I’m parsing some XML (the document.xml
payload of an MS-Word .docx
if that matters) for which I need scrupulously-correct character offsets. I’m using Cocoa (OS X)’s NSXMLDocument
family for tree parsing. I’ve solved most of the problems, except that the parser reports runs of space characters as single spaces.
The atom for runs of text in this document is <w:t/>
. In some cases, there is a single-space run:
<w:t xml:space="preserve"> </w:t>
The space was suppressed until I supplied the NSXMLDocumentTidyXML
option when I instantiated the top-level XML object:
let xmlDocument = try? NSXMLDocument(data: fileData, options: NSXMLDocumentTidyXML)

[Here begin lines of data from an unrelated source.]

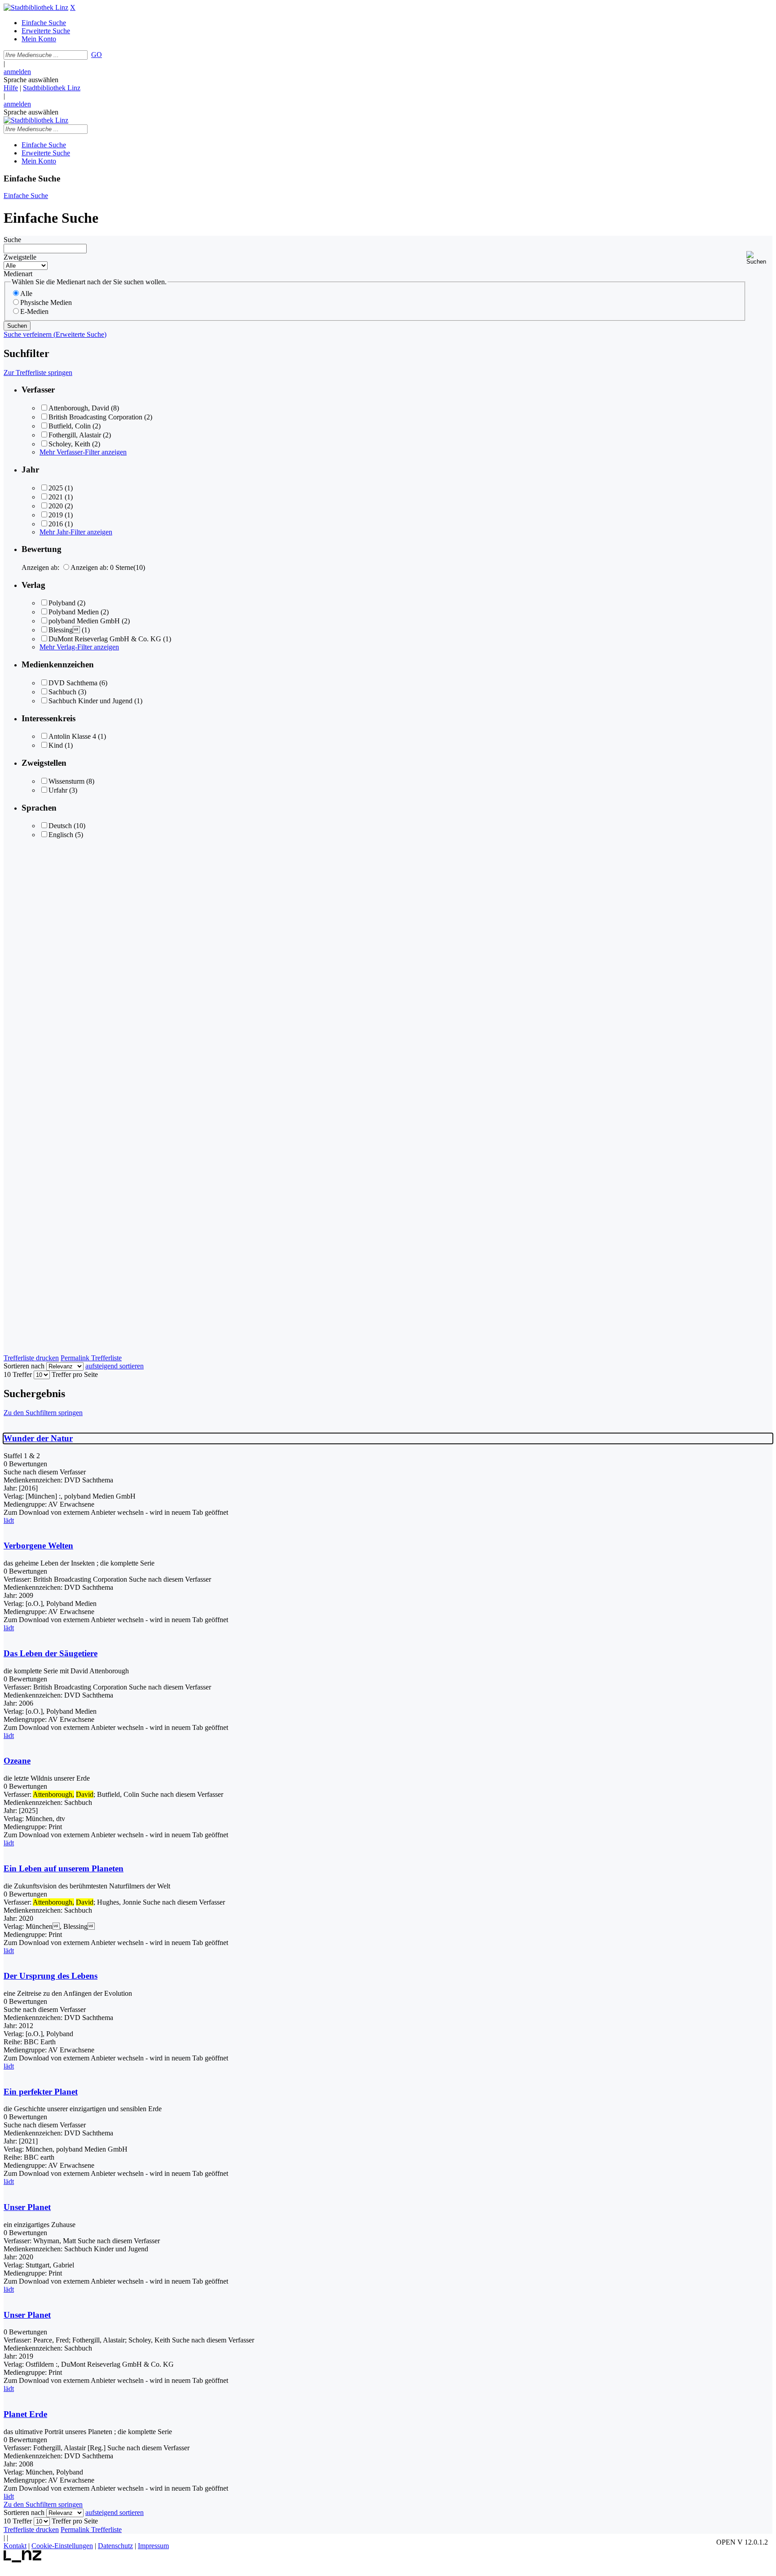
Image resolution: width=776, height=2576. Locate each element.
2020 (55, 506)
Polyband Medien (73, 612)
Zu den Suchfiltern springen (43, 1412)
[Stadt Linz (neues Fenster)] (23, 2560)
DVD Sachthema (72, 683)
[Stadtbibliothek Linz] (36, 7)
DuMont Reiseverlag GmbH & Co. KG (104, 639)
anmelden (17, 71)
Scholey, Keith (69, 444)
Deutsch (60, 825)
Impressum (153, 2546)
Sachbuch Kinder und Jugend (90, 701)
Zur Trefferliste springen (38, 372)
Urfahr (57, 790)
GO (96, 54)
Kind (55, 745)
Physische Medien (46, 302)
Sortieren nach (24, 1366)
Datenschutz (115, 2546)
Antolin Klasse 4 (72, 736)
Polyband (61, 603)
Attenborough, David (78, 408)
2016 (55, 524)
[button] (759, 258)
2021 (55, 497)
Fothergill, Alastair (74, 435)
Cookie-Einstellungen (62, 2546)
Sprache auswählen (31, 80)
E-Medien (34, 311)
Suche (12, 239)
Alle (26, 293)
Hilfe (11, 88)
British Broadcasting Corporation (95, 417)
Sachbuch (62, 692)
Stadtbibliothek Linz (51, 88)
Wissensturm (66, 781)
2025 (55, 488)
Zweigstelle (20, 257)
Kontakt (15, 2546)
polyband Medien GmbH (84, 621)
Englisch (60, 834)
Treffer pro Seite (75, 1374)
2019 (55, 515)
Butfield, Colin (69, 426)
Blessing (64, 630)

Great, but it doesn’t solve everything. Consider this in the XML content:
<w:t>available to be digitized and posted. But while there</w:t>
You may notice there are two spaces after the period. The NSXMLElement
representing the <w:t/>
, and any element containing it, insists that there is only one space after the period, as reported by theElement.stringValue!
and the debugging representation of the node:
<w:t>available to be digitized and posted. But while there</w:t>
I could live with this, but my count has to be consistent with the renderers in Pages, Word, and NSAttributedString
, all of which preserve runs of spaces as such.

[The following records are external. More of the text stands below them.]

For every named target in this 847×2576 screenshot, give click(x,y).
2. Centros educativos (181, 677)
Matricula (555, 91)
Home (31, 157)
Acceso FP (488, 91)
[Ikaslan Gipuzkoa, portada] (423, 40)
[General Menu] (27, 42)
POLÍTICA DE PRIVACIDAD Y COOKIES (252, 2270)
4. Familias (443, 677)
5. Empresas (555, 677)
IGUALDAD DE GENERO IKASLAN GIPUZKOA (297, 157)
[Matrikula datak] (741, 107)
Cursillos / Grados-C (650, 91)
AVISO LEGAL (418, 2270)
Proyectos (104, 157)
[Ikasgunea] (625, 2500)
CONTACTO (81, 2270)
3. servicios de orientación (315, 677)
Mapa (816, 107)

I’ve tried brute-forcing the <w:t/>
elements by imposing xml:space="preserve"
on all of them:
let spacePreserveAttribute = NSXMLNode.attributeWithName("xml:space", stringValue: "preserve") as! NSXMLNode
// ...
if let tElements = try? graf.nodesForXPath("descendant::w:t") as! [NSXMLElement] {
for t in tElements {
var tAttrs: [NSXMLNode] = t.attributes ?? []
tAttrs.append(
spacePreserveAttribute.copy() as! NSXMLNode
)
t.attributes = tAttrs
}
}
I’m prepared to believe this is bad code, but one way or another, it has no effect on the problem. It’s probably too late by this time.
How do I get the Cocoa XML tree parser to stop eliding runs of spaces into one space? Surely this is a solved problem — the world has not resigned itself to having its spaces collapsed.
Please can I avoid a third-party XML parser?